Fats considered the notebook blankly. ‘Passes the WTF test on my side, but you knew that already.’ He flipped it over to Gerald, then Beatrice. Javas declined humbly – although superb with the construction of actual things, he held no mathematical pretensions.
We agreed it passed the WTF test – a simple mechanism to separate out material with indecipherable intellectual potential – and thus added an extra point.
‘Looks like a lucky day for Sthembiso!’ I handed the book back. ‘You know what to do, eh? Into the WTF filter for final review before you can claim the eight. Yes?’ He ripped the notebook from my hand. ‘And you need Andile to sign off before you can claim it.’

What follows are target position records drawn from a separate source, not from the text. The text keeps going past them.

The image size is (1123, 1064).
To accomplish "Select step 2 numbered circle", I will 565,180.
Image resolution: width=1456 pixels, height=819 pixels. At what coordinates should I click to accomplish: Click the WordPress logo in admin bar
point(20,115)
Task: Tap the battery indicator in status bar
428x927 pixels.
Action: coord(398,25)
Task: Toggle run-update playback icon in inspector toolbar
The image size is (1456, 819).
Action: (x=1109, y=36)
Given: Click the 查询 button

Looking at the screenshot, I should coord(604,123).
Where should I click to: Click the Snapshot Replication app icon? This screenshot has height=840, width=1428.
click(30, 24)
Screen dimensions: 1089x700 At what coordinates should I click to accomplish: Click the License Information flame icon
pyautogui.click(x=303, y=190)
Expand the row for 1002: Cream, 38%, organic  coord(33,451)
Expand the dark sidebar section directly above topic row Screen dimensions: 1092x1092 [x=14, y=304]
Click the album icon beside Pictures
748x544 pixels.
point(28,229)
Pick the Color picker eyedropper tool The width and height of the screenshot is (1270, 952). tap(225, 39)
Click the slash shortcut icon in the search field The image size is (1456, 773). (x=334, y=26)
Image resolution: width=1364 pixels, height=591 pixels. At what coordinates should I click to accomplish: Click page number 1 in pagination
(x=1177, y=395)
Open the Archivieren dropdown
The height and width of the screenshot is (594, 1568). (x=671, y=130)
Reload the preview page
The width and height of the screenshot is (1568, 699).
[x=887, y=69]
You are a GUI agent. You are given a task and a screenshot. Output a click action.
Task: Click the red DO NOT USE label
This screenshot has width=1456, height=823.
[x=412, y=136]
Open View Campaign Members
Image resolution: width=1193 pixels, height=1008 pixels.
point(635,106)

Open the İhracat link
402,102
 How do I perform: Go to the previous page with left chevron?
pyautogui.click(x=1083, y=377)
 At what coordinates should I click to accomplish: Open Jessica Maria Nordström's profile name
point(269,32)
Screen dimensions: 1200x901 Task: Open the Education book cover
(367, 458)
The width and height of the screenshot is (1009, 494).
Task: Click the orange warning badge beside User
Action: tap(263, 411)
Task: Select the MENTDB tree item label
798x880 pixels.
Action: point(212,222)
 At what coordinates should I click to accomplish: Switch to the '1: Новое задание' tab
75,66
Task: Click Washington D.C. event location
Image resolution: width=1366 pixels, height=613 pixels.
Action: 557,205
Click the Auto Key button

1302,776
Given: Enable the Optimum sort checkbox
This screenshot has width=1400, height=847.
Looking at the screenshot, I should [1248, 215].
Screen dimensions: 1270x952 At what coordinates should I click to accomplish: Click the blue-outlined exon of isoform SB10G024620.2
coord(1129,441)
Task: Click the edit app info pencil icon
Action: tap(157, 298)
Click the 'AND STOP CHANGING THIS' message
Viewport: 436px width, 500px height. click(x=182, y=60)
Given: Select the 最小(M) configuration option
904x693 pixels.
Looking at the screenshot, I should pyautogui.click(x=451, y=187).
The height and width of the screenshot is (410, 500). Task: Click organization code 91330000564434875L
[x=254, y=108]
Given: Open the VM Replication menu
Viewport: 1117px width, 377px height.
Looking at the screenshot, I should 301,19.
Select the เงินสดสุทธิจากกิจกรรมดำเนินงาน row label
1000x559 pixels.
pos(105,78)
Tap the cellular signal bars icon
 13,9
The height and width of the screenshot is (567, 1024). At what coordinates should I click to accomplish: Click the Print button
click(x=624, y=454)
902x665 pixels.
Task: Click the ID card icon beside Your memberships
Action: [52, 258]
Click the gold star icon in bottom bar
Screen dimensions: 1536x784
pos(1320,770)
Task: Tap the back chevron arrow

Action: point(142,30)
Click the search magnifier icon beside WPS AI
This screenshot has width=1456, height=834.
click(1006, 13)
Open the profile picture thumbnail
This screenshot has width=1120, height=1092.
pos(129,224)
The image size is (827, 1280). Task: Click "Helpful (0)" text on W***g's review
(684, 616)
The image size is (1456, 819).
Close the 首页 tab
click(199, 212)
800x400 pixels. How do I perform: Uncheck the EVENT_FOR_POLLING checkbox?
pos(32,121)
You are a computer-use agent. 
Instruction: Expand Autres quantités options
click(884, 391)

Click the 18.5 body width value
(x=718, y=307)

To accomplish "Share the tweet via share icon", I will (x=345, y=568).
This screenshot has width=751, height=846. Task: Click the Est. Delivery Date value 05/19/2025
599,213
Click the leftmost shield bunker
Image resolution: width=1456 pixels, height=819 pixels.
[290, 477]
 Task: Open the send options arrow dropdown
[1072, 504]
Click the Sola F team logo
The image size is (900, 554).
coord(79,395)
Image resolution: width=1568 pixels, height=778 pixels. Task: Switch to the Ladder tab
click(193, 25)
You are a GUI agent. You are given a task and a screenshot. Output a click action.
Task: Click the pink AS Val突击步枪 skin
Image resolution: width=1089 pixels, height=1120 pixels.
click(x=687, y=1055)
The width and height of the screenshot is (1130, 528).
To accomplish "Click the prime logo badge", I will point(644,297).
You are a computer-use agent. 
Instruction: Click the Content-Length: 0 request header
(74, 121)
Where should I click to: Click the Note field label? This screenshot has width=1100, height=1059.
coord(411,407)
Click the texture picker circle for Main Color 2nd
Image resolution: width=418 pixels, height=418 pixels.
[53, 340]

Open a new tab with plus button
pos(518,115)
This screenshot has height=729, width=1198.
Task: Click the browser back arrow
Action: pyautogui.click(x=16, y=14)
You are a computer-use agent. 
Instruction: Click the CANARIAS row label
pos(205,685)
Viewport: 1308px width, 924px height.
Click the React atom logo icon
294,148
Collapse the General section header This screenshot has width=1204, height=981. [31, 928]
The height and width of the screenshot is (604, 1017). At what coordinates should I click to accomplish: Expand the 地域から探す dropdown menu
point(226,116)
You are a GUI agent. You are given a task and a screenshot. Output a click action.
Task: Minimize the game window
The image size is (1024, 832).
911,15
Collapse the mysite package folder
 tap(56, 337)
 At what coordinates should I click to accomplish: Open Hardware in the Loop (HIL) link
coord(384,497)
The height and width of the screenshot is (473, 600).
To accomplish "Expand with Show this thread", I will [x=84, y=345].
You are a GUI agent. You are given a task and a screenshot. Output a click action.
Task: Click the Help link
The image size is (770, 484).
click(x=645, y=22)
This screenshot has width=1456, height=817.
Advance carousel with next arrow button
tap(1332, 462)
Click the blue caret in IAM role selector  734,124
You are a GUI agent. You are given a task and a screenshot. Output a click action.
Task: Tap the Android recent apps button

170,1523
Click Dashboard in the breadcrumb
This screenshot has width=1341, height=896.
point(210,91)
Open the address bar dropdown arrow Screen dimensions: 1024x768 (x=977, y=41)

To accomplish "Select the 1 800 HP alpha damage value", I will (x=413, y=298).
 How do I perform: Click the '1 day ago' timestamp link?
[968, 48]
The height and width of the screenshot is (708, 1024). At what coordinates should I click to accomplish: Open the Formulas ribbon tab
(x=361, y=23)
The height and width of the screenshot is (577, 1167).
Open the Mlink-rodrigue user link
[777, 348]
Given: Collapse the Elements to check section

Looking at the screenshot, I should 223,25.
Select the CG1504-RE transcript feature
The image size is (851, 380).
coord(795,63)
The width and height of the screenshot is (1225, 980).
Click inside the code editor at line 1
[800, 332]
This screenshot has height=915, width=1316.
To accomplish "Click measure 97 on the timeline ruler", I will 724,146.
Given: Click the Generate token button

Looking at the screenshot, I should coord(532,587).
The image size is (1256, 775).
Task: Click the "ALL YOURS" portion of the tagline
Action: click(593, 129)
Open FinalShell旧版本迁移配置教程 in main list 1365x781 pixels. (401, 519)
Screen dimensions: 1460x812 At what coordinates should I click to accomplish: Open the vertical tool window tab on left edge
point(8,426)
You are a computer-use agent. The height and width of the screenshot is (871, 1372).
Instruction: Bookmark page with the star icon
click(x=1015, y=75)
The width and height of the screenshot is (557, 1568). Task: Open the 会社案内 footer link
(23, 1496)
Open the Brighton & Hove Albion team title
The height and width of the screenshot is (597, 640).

‘Yes yes yes,’ Sthembiso rattled back at me. ‘I know where she is. I just saw her. I’ll get her now.’
‘OK, go then.’ I tried to ruffle his hair, but my fingers hit fresh air.
Sthembiso, product of Javas and Babalwa, was my favourite. One isn’t supposed to have favourites, but now that I am knocking on the exit gate I can brush past delusions of objectivity. Sthembiso was my favourite – by some distance.